The companionable stream became narrower and more talkative as I stayed with it. I just listened, as it had many interesting things to say. There were men in the fields and women in gardens. The air was a very tolerable and drowsy warm. Near the end, the water was pure garrulity, and childish, and I didn’t pay close attention. I counted cattle in meadows, then steeples. On one hill I could see seven.
At the very end the water was just rivulets that hadn’t even learned to speak. The whole of the stream’s life had passed by me, from old and hard working in the city to this infancy. For my own life, I could not walk back and forth the length of it. I could only be in one moment and move in one slow tread, in one direction and pace. What if I could skip forward and back beside and see all my life, and know what was to come?
There were horses plowing, led by farmers on their hard journey back and forth through the fields. There were horsedrawn carts on the road. And once, a white horse free in a field watched me a moment and then with an easy gallop was gone behind a hill. I watched a moment. Then I ran. Not after it, but on my own path by the river. If the horse could run, I could, too!
So all the way back, I ran, and what a run! Up and down, but more down, faster than the water, faster than the breeze, breathing the breeze, being the breeze. Once I was started I couldn’t stop.
I didn’t tire the whole length of the stream. But finally, when I knew Basel’s Walls would soon confront me, I paused. I came to the top of a crest, which the water cut through. Behind me, I could see the stream’s valley and the high hills containing it, and the road, empty of living things; before me was Basel full within its Walls. All the sky was blue and blue, empty of any bit of cloud. I rambled down, in view of my home city but reluctant to finish my journey. I paused again.
A sudden thunder of hooves was all that warned me. I jumped aside and a black mount flew over the crest, Daniel on its back. He saw me and waved but wouldn’t and couldn’t slow his flight. And he hadn’t passed me even when the white charger I’d seen far back in the fields was after him.

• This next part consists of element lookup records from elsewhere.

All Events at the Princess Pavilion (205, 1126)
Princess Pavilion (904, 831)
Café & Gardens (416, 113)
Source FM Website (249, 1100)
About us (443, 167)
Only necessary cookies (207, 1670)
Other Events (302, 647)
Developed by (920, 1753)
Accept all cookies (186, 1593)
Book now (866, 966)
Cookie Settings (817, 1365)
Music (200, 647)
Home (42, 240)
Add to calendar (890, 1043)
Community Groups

Like lightning they went. I’d seen one race before from the Walls. Now they were faster. Half across the open field the white was even with the black, still pulling ahead. As the Wall approached, it pulled back. Daniel’s horse, the winner by default, slowed. Daniel finally took charge of his reins, laughing loud. I was there. I’d run behind them. I was no match with two legs for four, but once they’d slowed I caught them fast. And already the white horse was gone, back out the road and over the hill.
“What’s that?” Daniel cried to me. “I’d say you frightened my Coal, but he doesn’t frighten.”
“He’s a good racer,” I said. “They both were.”
“Both?”
“The white horse. I’ve seen you race him before.”
“What white horse?”
So I laughed. “If you couldn’t see him, your Coal could.”
Inside the Walls, among Basel, I went to return Master Desiderius’s book.
“Was there any lesson in it?” he asked me.
“The well-known one,” I said. “But it’s no danger to learn it again.”
“Learning is hard, and un-learning is often too easy.”
“Master Desiderius, how is it to be on a nominating committee?”
It was a strange, weak smile he gave me. “You mean, how does it feel to be the offerer? To be Mephistopheles?”
“Oh no! It wasn’t what I meant—”
“It’s not an enviable place.”
“I didn’t mean that. But,” I said, “there are Fausts I’ve read that have an unwilling Mephistopheles. He’s not eager to make the bargain. He warns against it.”
“Then should I warn a candidate against taking the Chair, or even be reluctant to nominate?”
“What do you gain from the candidate winning the Chair? Not his soul.”
“Though for winning the Chair, he may lose it.”
“What do you mean?” I asked.
“Oh, Leonhard, I have a fear of the Election. It unburies things.”
“Master Desiderius. Do you have regrets over your own Election?”
“I didn’t know this city five years ago. I do now.”
“I don’t understand you,” I said.
“I might have chosen differently. Thank you for returning this; I will read it again myself. Have you noticed the weather, Leonhard?”
“It’s rained.”
“Yes, but I think that was the last. It will be very dry. I feel it.”
“What have you written this week?” Grandmother asked as we sat at supper.